Greenpeace: Nükleere İtiraz İçin Son Gün 10 Kasım

Güncel Haberler

Greenpeace, Mersin'de kurulması planlanan Akkuyu Nükleer Santral Çevresel Etki Değerlendirmesi (ÇED) raporuna resmi itirazlarını Çevre ve Şehircilik Bakanlığı'na sundu.

Mersin'in Gülnar İlçesi Büyükeceli Mahallesi'nde kurulması planlanan Akkuyu Nükleer Santral Çevresel Etki Değerlendirmesi (ÇED) raporuna resmi itirazlarını Çevre ve Şehircilik Bakanlığı'na sunan Greenpeace, nükleere karşı olan herkesi itiraz dilekçesi vermeye davet etti.

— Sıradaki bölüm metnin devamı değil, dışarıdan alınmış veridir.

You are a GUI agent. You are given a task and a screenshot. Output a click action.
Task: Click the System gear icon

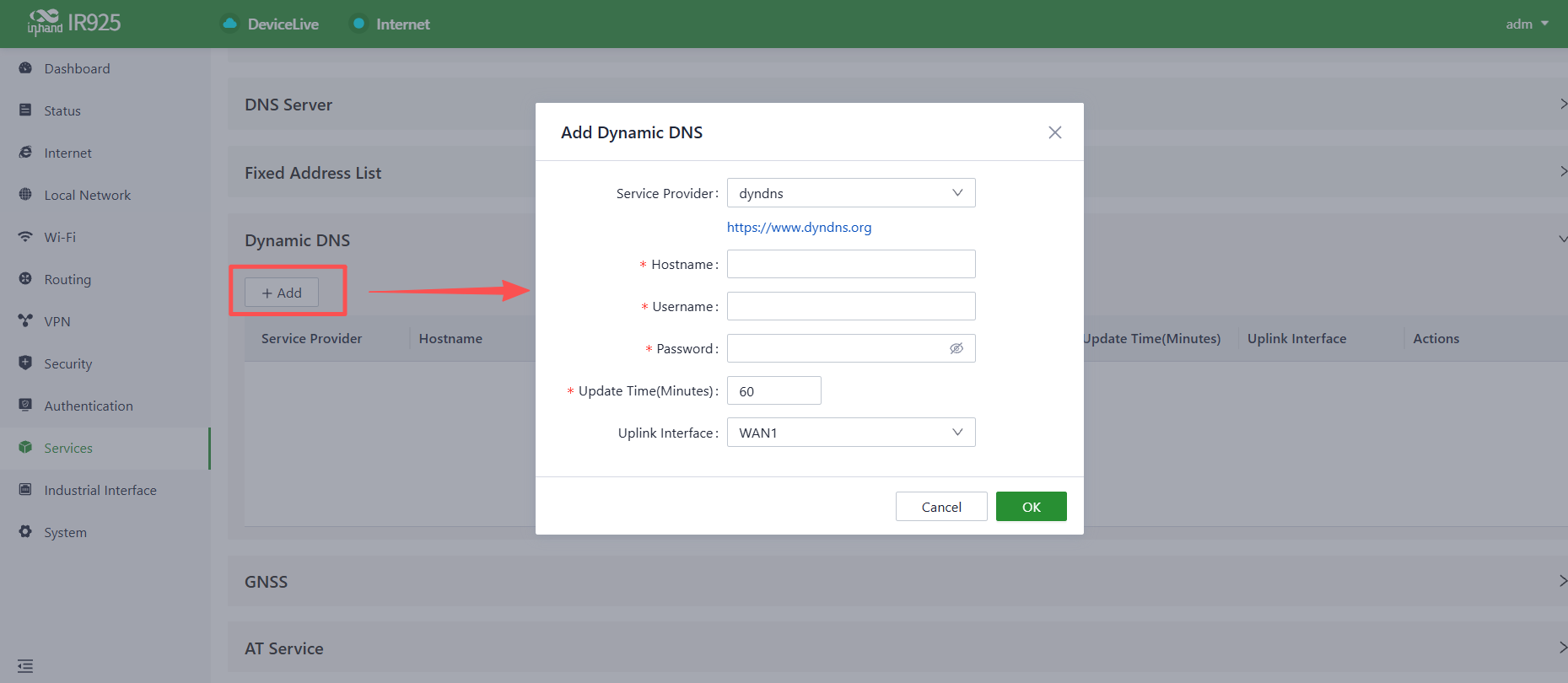click(x=25, y=532)
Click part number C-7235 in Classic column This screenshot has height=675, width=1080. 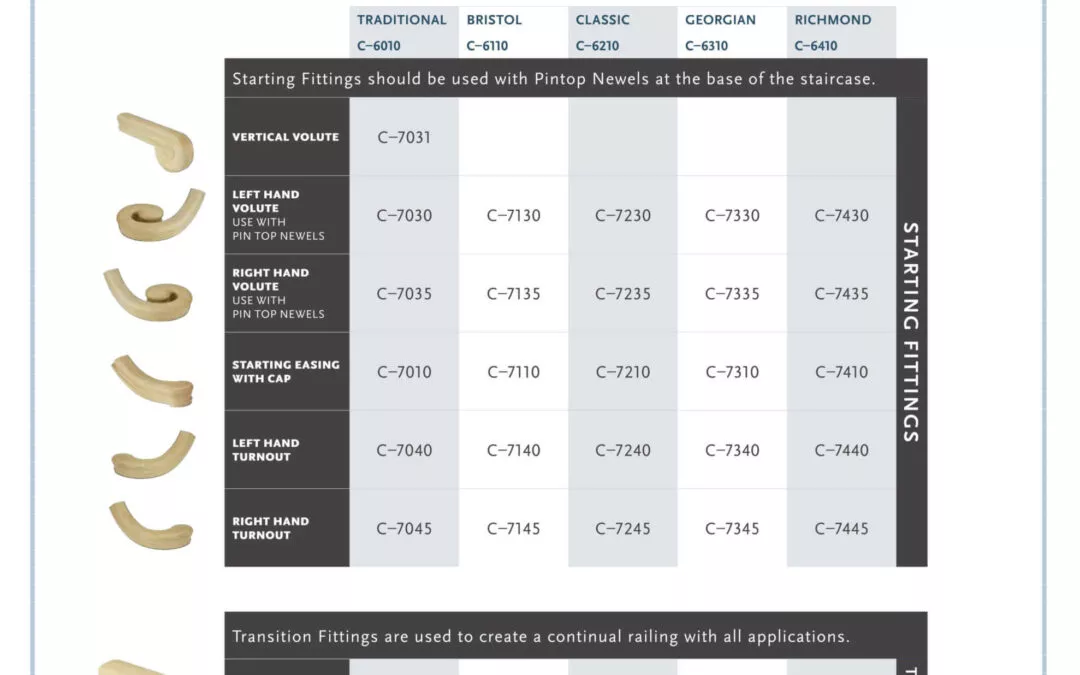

24 Ekim'de Çevre ve Şehircilik Bakanlığı tarafından nihai rapor olarak kabul edilen 4 bin sayfalık raporun ardından belirlenen 10 iş günü görüş bildirme süresi başladı. 10 Kasım'da son bulacak olan itiraz süresini hatırlatan Greenpeace üyeleri, ÇED raporuna itiraz etmek isteyenler için kendi internet sitesinde örnek dilekçe formları yayımladı. Nükleer santralin ÇED raporuna onay verilmemesi için sürdürdüğü kampanya kapsamında bugüne kadar 250 binin üzerinde insandan destek imzası alan Greenpeace, vatandaşları nükleer santral konusunda duyarlı olmaya davet etti.

TÜRKİYE VE AKKUYU GERİ DÖNÜLMEZ BİR RİSK ALTINA GİRİYOR

ÇED raporuna itiraz nedenlerinin açıklayan Greenpeace Akdeniz İklim ve Enerji Kampanyası Sorumlusu Devin Bahçeci şunları söyledi:

"Özellikle nükleer santrallerin en temel riskini oluşturan nükleer atıkların depolanması, taşınması ve devreden çıkartılması süreçlerindeki çevresel riskleri ve bunlara karşı alınacak önlemler konusunda ciddi açıklar var. Türkiye nükleer sorumluluğun şartlarını henüz belirlememişken, üstü kapalı cümlelerle hazırlanan bu ÇED raporunu kabul ettiği takdirde hem Akkuyu hem de tüm Türkiye'yi geri dönülemez bir risk altına sokuyor. Greenpeace'in ÇED raporunda itiraz ettiği konular, emniyet şartları, reaktör yakıtının hasar görme ihtimali, atık yönetimi, tüketilmiş yakıtların taşınması ve depolanması, ve sorumluluk konusunda eksikliklerin olması."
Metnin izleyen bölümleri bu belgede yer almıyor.